1. continue with my pain management approach – prayers, castor oil packs, ice pack (if its untolerable and I need to walk/work)…ginger compress and olive oil/frankincense oil massage, soaking leg in Epsom salt, breathing exercises

2. for healing to take place– I would follow Barefoot Herbalist advice.. rub cayenne pepper on affected area and put BF&C on it (I still have the liquid formula and would soon be ordering the salve (external) and the powder/capsule formula (internal)

3. will also take the herbal supplements that the Orthopedic Surgeon gave to me (at least this one is insurance claimable)..

SO my mother asked, how did I get it? I said I don’t know.. here is what Mr.
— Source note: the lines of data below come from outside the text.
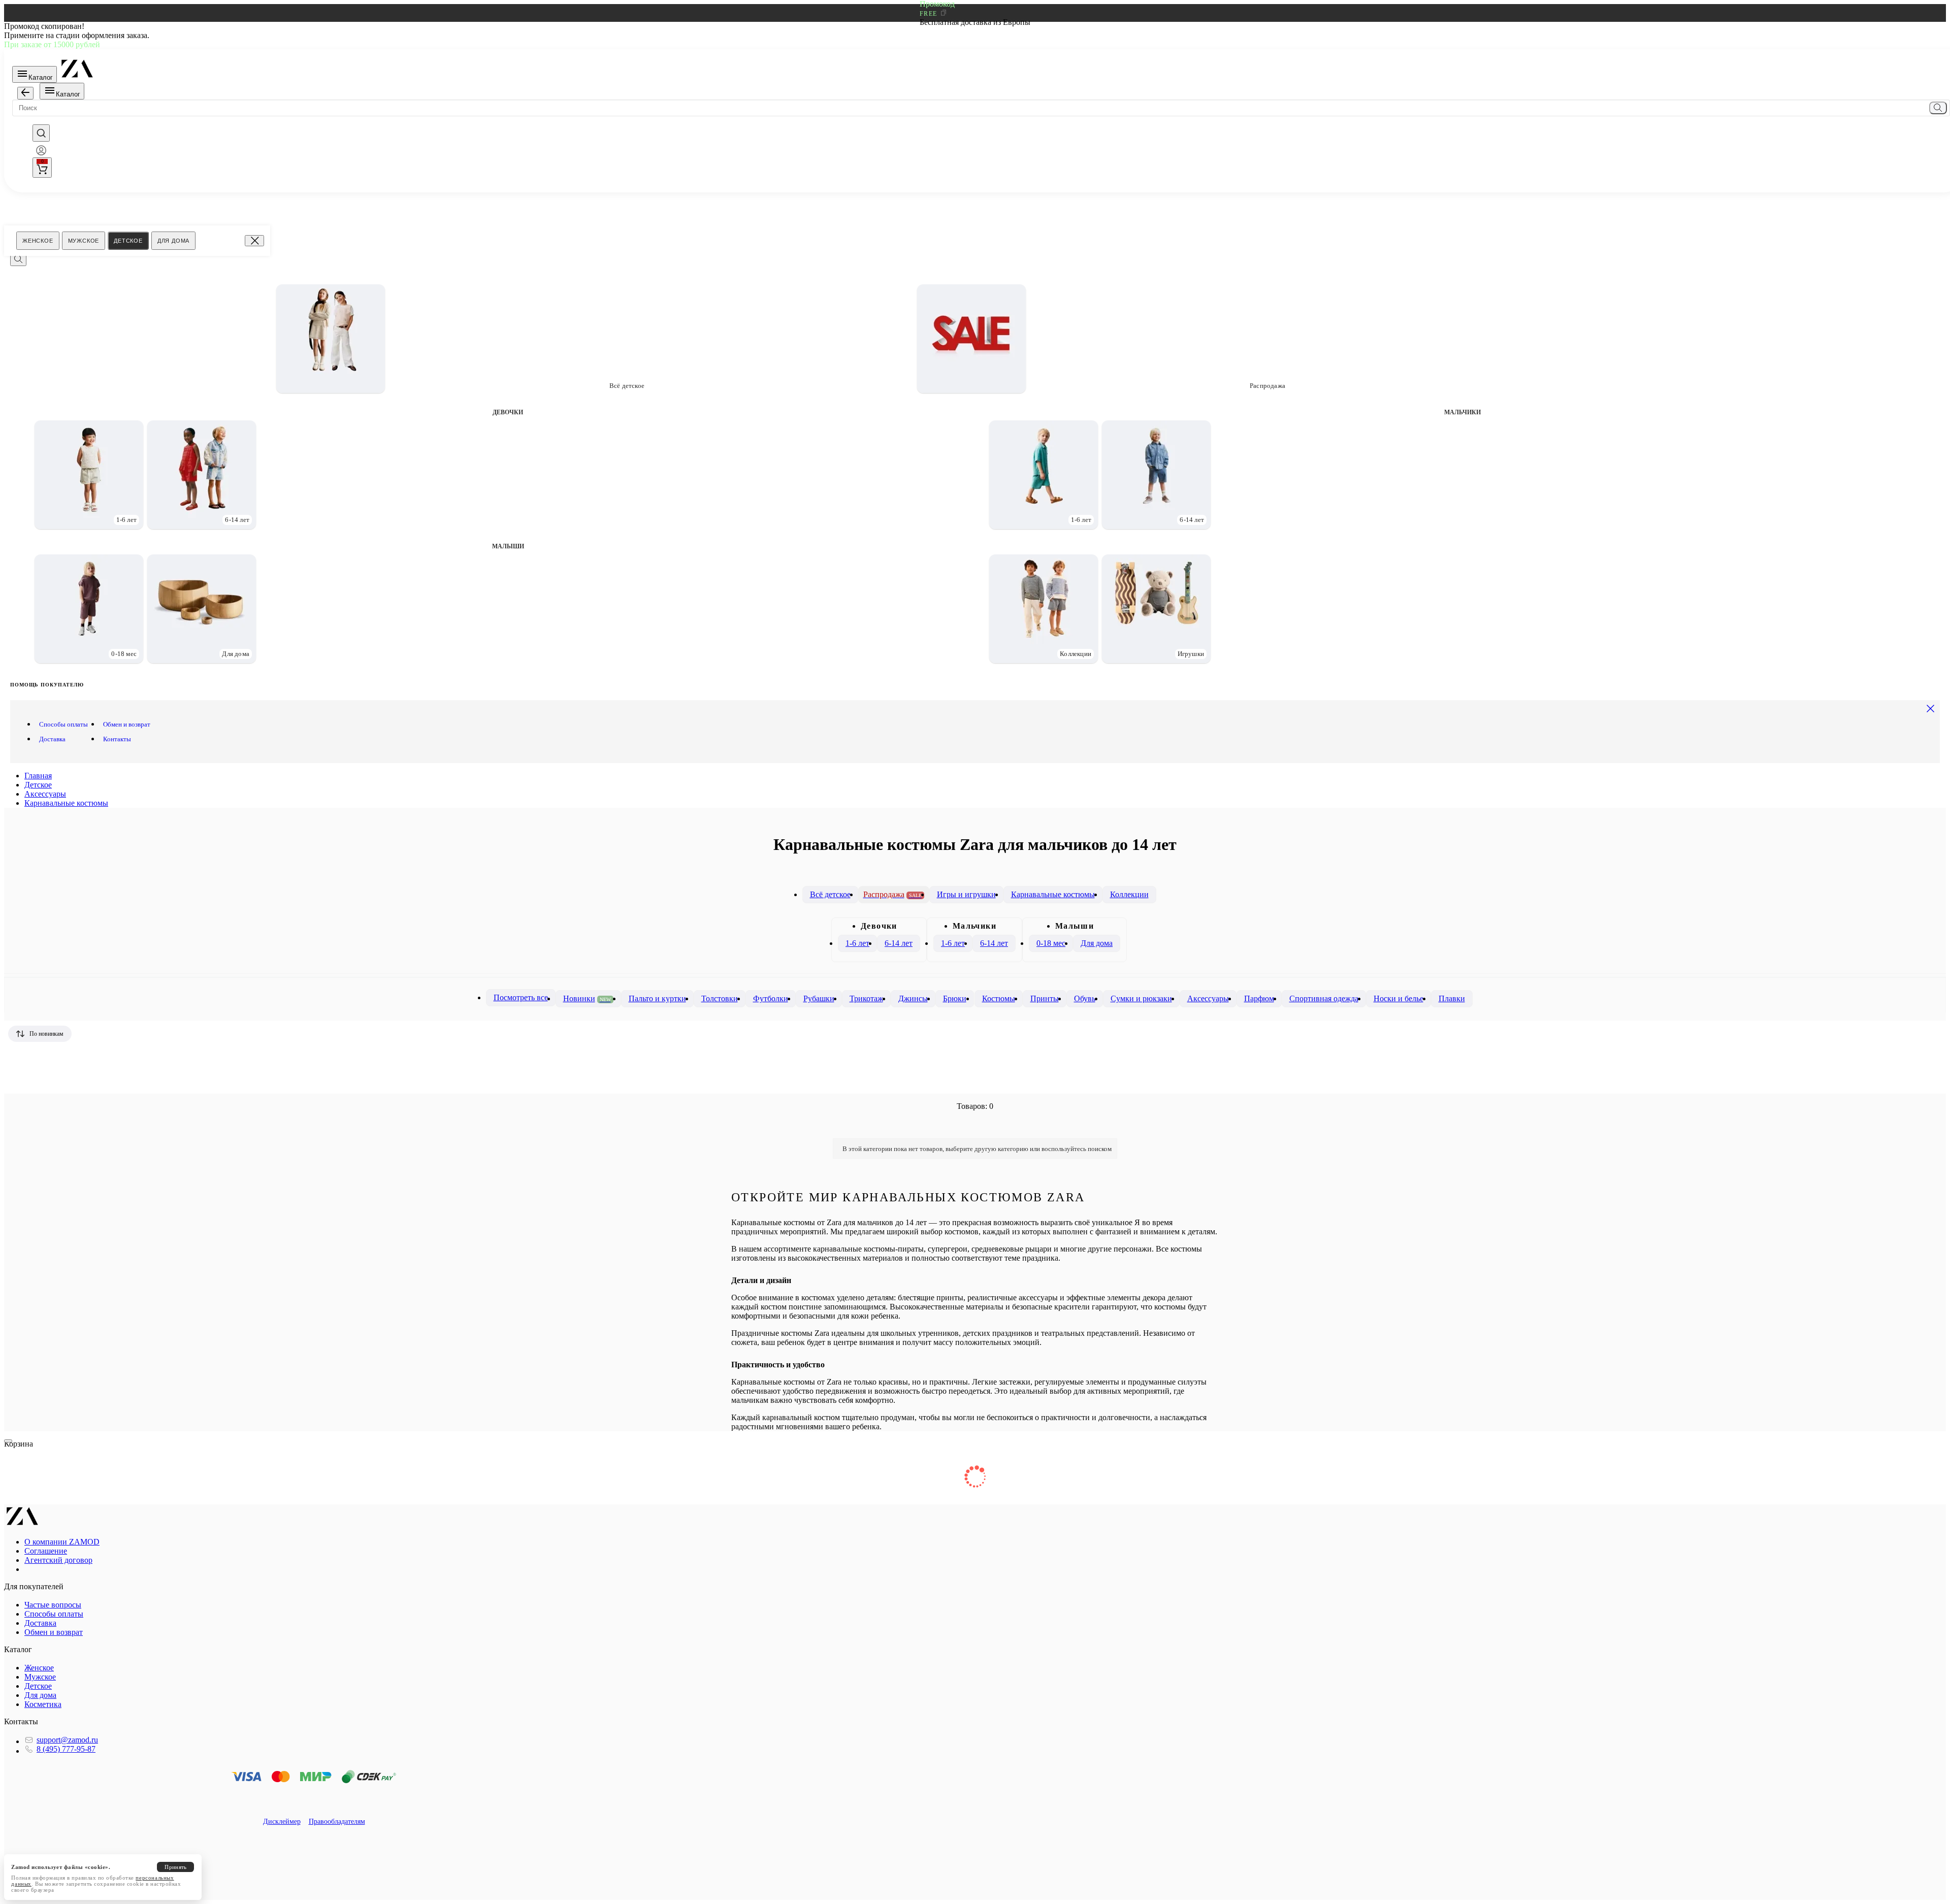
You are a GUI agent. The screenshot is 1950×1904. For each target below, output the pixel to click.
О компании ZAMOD (62, 1541)
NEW (605, 999)
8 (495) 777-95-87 (66, 1749)
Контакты (117, 739)
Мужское (84, 241)
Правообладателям (337, 1821)
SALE (915, 895)
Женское (37, 241)
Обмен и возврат (126, 724)
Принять (175, 1867)
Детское (128, 241)
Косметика (42, 1704)
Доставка (52, 739)
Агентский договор (58, 1560)
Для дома (173, 241)
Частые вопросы (52, 1604)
Google have to say..

Discoid Meniscus

Every knee has a medial and lateral meniscus which are C-shaped pieces of fibrocartilage that absorb stress and act as cushions between the bones at the knee. At birth, the meniscus is not C-shaped, but discoid (round like a discus).

With growth and walking, the discoid meniscus evolves into its normal C-shape. In some children, the lateral meniscus continues to stay discoid with growth. The incidence is approximately 3-5% of the population

 

So I am part of that 3-5% of the population who have a discoid meniscus.. it seems that I have a lot of muscoskeletal issues, 1. scoliosis of the thoracic spine 2. overpronation of the feet 3. discoid meniscus..all of which are non-life treathening but sure affects my quality of life.